Any tips to debug a long running stack creation/de...
# help
s
Any tips to debug a long running stack creation/deletion? I am using the sst.Script construct to manage DB migrations. I've written a simple lambda that creates a database
onCreate
and removes a database
onDelete
. I've tested by putting the lambda behind the sst.API construct and it works fine. However, when I define the sst.Script construct with the same lambda,
sst start
and
sst remove
take very long (20+ minutes). Without the Script construct, these actions take around 1-2 minutes to deploy from scratch. Any tips to debug this, or is this the expected behavior with custom resources?
t
if you make the script do nothing does it still take 20min?
s
Funny you should ask that. I tried that the other day and it was faster. I will try again shortly (after the stack finally removes) to get a concrete example
t
I remember seeing this when my script errored out and cloudformation would get stuck
and there's some 20min timeout somewhere
f
hmm.. when it took 20+ minutes to run, did the script fail in the end? Or did it successfully run? @Seth Geoghegan
m
Sounds like a VPC-bound function. Sometimes stack removal can hang on deleting ENIs for ~20 minutes.
And sometimes that doesn't happen. It's a Cfn thing, not CDK/SST.
More info if interested: https://forum.serverless.com/t/very-long-delay-when-doing-sls-remove-of-lambda-in-a-vpc/2535/10 (from sls forums but the issue similarly isn't related to sls)
s
@thdxr I commented out the lambda to a bare-bones implementation and it still took 21 minutes to remove. However, I think @Matt Morgan is onto something with his comment, as I did put this lambda function inside of a VPN. I assume this is necessary because it's running migrations against an RDS database.
t
ahh
s
Another strike against RDS in my book 🙂
m
Yup, pretty much. If I can't get the best devexp, I'm not that interested.
s
Agreed. Perhaps I'll create a script to run migrations locally or trigger the lambdas some other way. Although I prefer the custom resource approach,
yarn run db:migrate
or similar doesn't seem awful.
@Frank To answer your question, it did not fail. It completed, but just took a looong time to do so 🙂
m
Why do you remove the function after running it? Just to ensure it doesn't run again?
s
Oh, I'm just testing the entire workflow to ensure it operates properly. I'm creating a long-lived RDS "dev" instance for a team of developers. I want each team member to check out the app, run
sst start
and have a database created for them within the development RDS instance. Using this approach, I hope to eliminate the need to run a local DB in docker (what they do today) and push all development for this particular service to the cloud. I'm mostly trying to ensure that
sst start
and
sst remove
deliver a good experience. I suppose it's not the end of the world if
sst remove
is slow, since it shouldn't happen terribly often. Just exploring options 🙂
To be clear, I'm not specifically removing the function itself. I'm just kicking the tires on a typical developer workflow to make sure it feels good
m
Makes sense. I know there are some workaround/hacks to this problem. My org has just sucked it up when necessary and generally avoided VPCs if we can.
s
Yeah, this could very well be a "suck it up" moment.

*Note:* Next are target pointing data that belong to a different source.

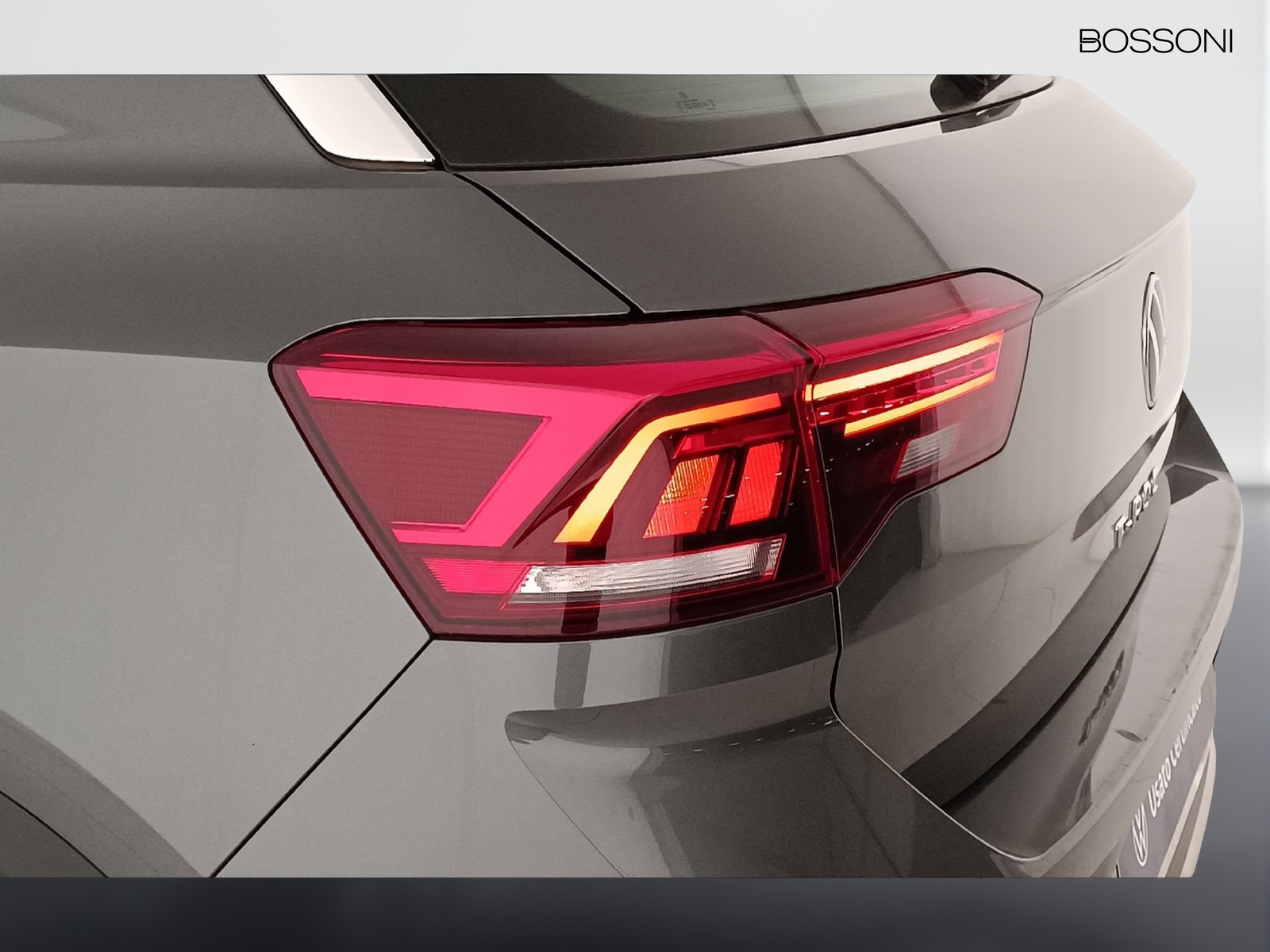Click the BOSSONI logo in the header
Screen dimensions: 1270x952
[x=1155, y=41]
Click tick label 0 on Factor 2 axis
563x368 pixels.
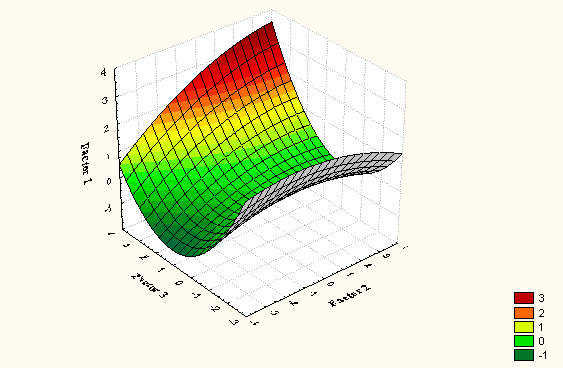click(x=331, y=284)
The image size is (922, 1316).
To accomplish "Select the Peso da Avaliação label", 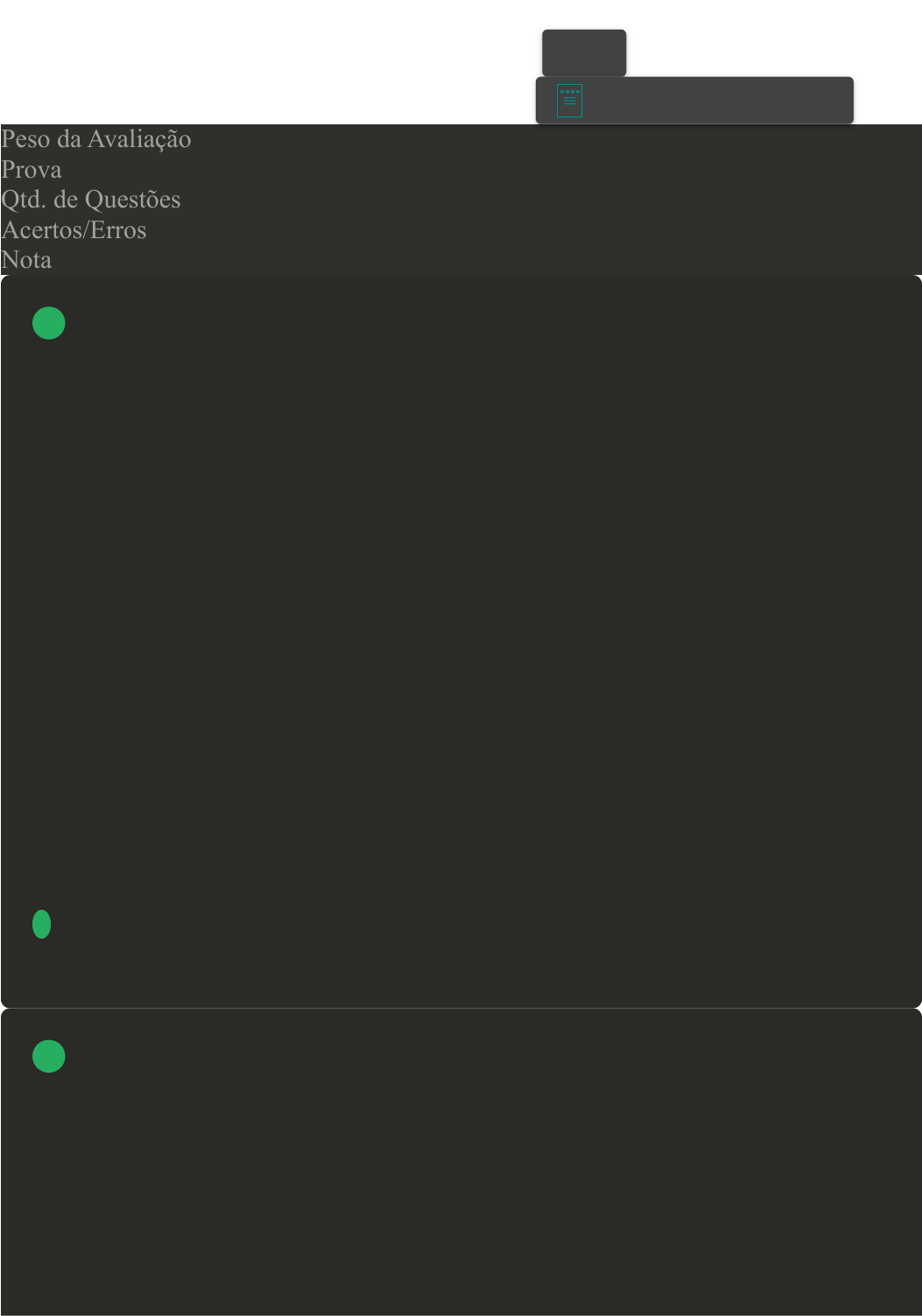I will [96, 139].
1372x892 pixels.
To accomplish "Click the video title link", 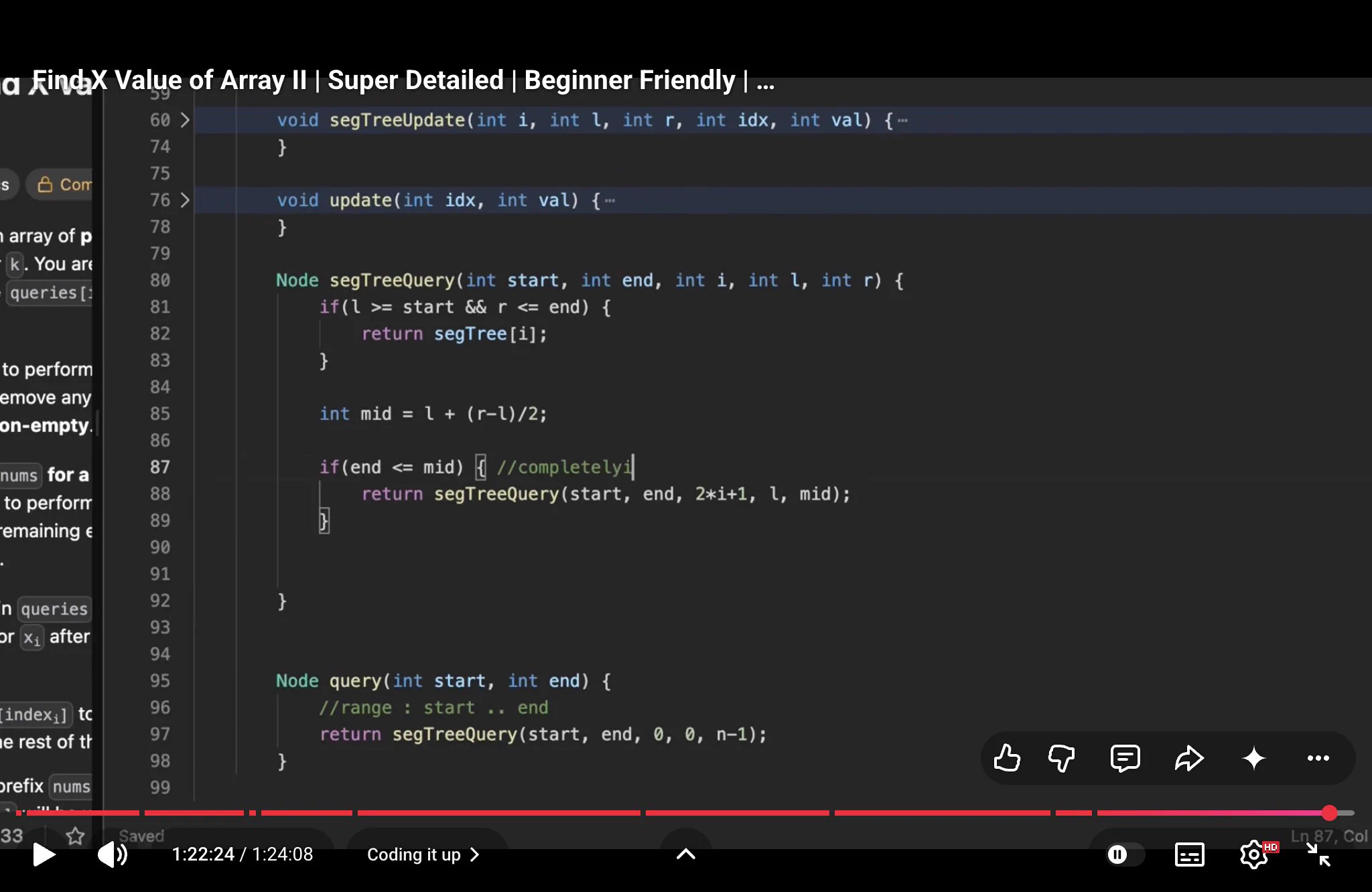I will point(403,80).
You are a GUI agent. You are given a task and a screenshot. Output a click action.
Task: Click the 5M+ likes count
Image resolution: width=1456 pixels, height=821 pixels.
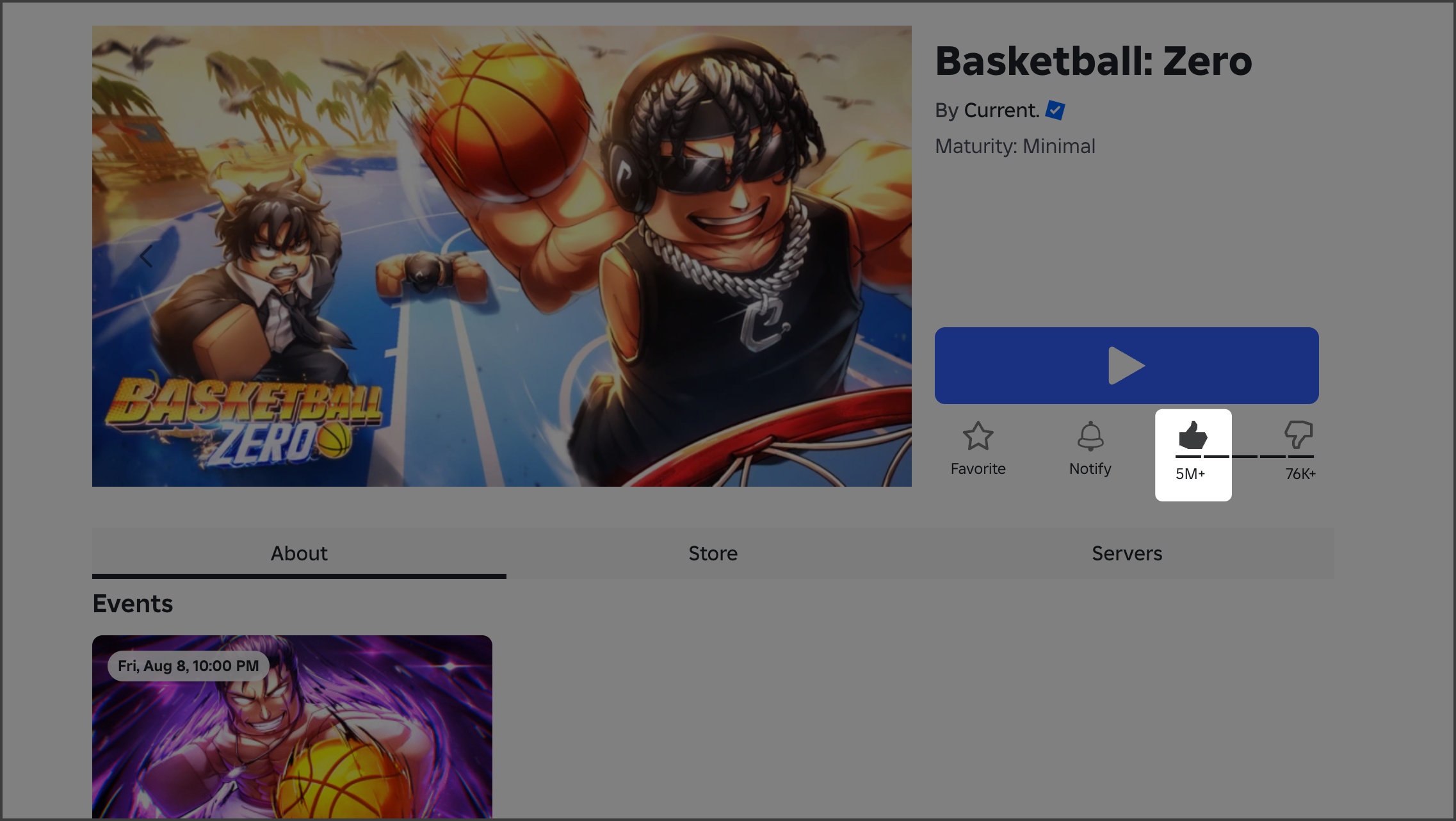tap(1190, 474)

@Frank Spoke too soon. Seeing timeouts on
sst start
as well. I doubt there is anything SST specific to do here, just providing this for insight:
Copy code
sgeoghegan-my-ts-sst-app-kas-migration | CREATE_FAILED | Custom::SSTScript | AfterDeployScriptResource204FEBCF | Received response status [FAILED] from custom resource. Message returned: connect ETIMEDOUT 54.161.169.125:443

Logs: /aws/lambda/sgeoghegan-my-ts-sst-app--AfterDeployonCreateFunct-SjMUZ26yDHhS

    at TCPConnectWrap.afterConnect [as oncomplete] (net.js:1159:16) (RequestId: a81d3c7b-a1f9-46c0-86b9-fcda6e880ab8)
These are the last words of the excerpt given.